■ ASSIGNED TASK 1: In the article on Revolutionary War spies, what mixture does Anne Merrick use to write her secrets invisibly?
■ ASSIGNED TASK 2: Please reproduce a passage from the article on Revolutionary War spies word for word, starting at "The title character" and ending at "fate never revealed.".

■ PAGE TEXT:
>>>
In Dangerous Service, by Christine Blevins
“As usual, it is the least likely that make for the best spies.” – Anne Merrick, widow, rebel and spy
The ability to blend in – to become invisible – this is the successful spy’s single greatest asset. Being invisible allowed a spy to maneuver between enemy camps without detection to first collect, and then deliver the intelligence vital to their cause.
At the time of the American Revolution, the British Empire had been embroiled in European conflicts for hundreds of years, and were swift and experienced in building a clandestine network of spies able to bring the rebel insurrection to its knees. When supposed ardent patriot, Continental Army Surgeon General Dr. Benjamin Church, was seized and imprisoned as a British secret agent, General George Washington recognized that without a similar mechanism in place, his fledgling army didn’t stand a chance, and he set about building an intelligence gathering organization.
Several characters appearing in The Turning of Anne Merrick are based on the stories of actual agents uncovered while researching the historical record on the various spy networks operating during the American War for Independence. One intriguing character is the clever Quakeress named Lydia Darragh who eavesdropped on the British military who had commandeered a room in her home. Hercules Mulligan was a real Irish tailor who catered to the British officer corps in Occupied New York City, and was also the leader of the Mulligan Spy Ring.
The title character Anne Merrick’s spying persona is inspired by real life she-spies from opposite sides of the conflict. Tory Ann Bates infiltrated the Continental Army disguised as a peddler woman and gave accurate report on rebel troop numbers, movements, and munitions. The mysterious agent known only as “355” was a female member of Washington’s Culpur Ring of spies. Some say she was captured and perished on a British prison hulk, but has gone down in history with her name and ultimate fate never revealed.
We tend to know the most detail about the unsuccessful spies – the ones who got caught. American Nathan Hale, famous for his stirring last words, or British John André, renowned for the valor and gallantry he displayed on the gallows, were both ill-suited to the business of subterfuge, and paid an awful price for their ineptitude.
18th century spies utilized technologies to transcribe secrets quickly and securely. In the novel, Anne Merrick creates a mixture of water and hartshorn powder (ammonium carbonate derived from the horn of the red deer) and scribes her secrets invisibly between the lines of innocuous recipes. Once transmitted, the hidden information was revealed by exposing the paper to the heat of a candle. Advances in invisible ink technology at the time evolved to require a special chemical reagent, or “sympathetic stain” that, when applied, would make the invisible writing magically appear.
<<<
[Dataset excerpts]
>>>
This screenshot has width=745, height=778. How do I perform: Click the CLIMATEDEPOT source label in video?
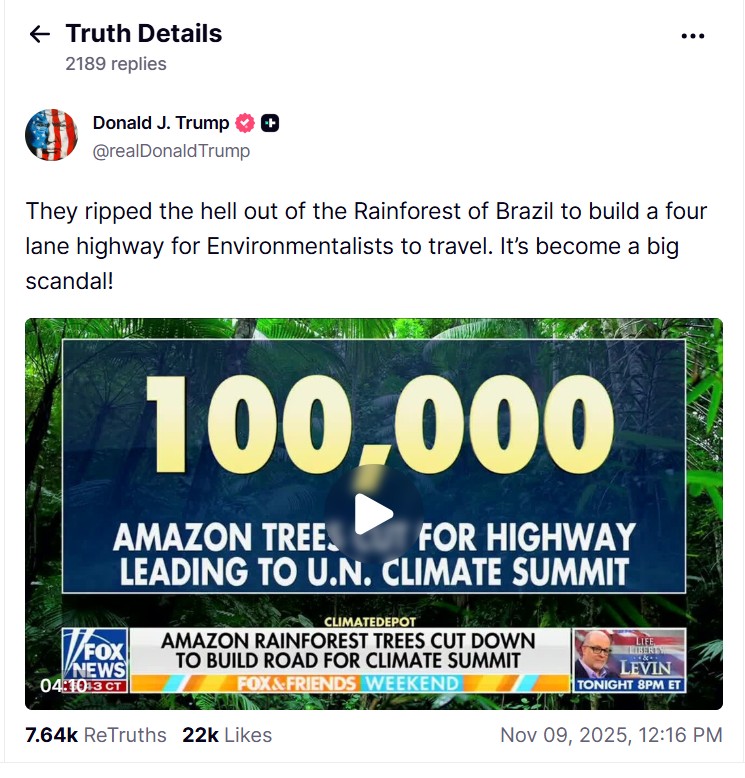pyautogui.click(x=370, y=623)
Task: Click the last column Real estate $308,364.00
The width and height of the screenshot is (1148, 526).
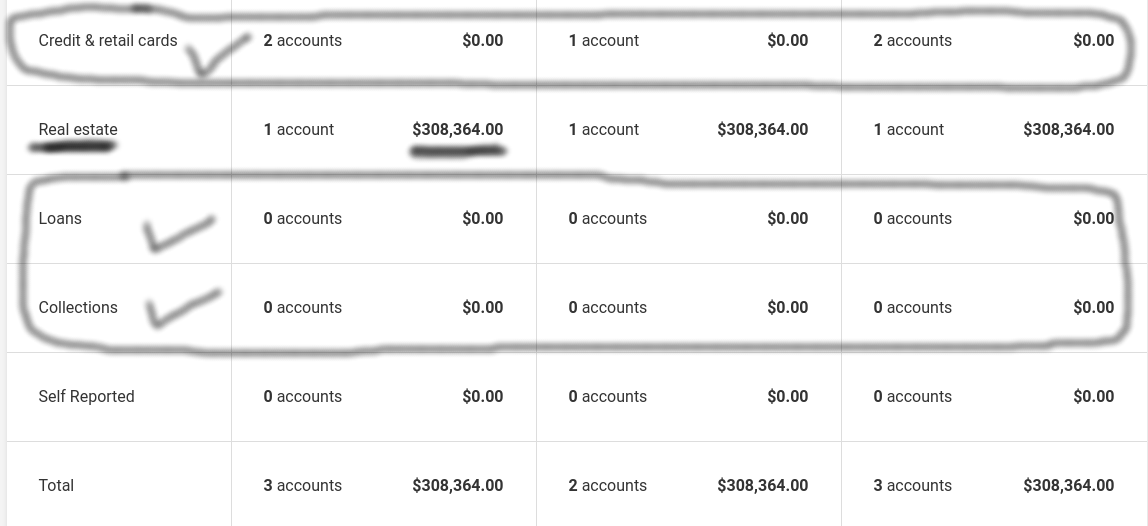Action: point(1069,130)
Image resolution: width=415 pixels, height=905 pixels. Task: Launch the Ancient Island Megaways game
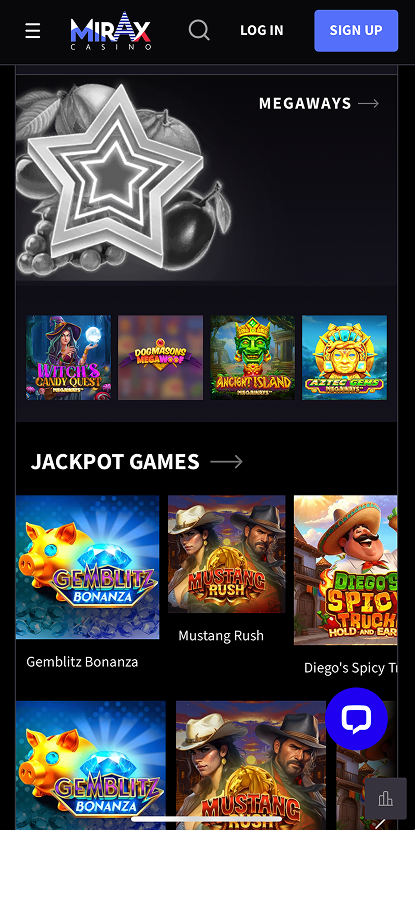(x=252, y=357)
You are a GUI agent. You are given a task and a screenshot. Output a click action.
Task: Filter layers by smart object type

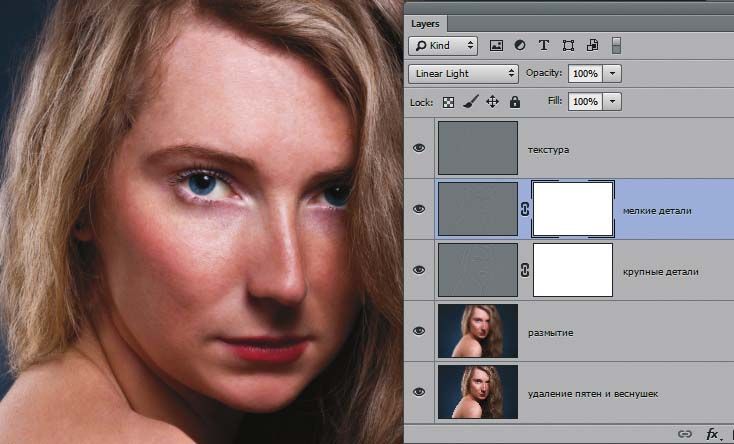(x=592, y=46)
<<<
■ EXERCISE OUTPUT 1: A mixture of water and hartshorn powder.

■ EXERCISE OUTPUT 2:
The title character Anne Merrick’s spying persona is inspired by real life she-spies from opposite sides of the conflict. Tory Ann Bates infiltrated the Continental Army disguised as a peddler woman and gave accurate report on rebel troop numbers, movements, and munitions. The mysterious agent known only as “355” was a female member of Washington’s Culpur Ring of spies. Some say she was captured and perished on a British prison hulk, but has gone down in history with her name and ultimate fate never revealed.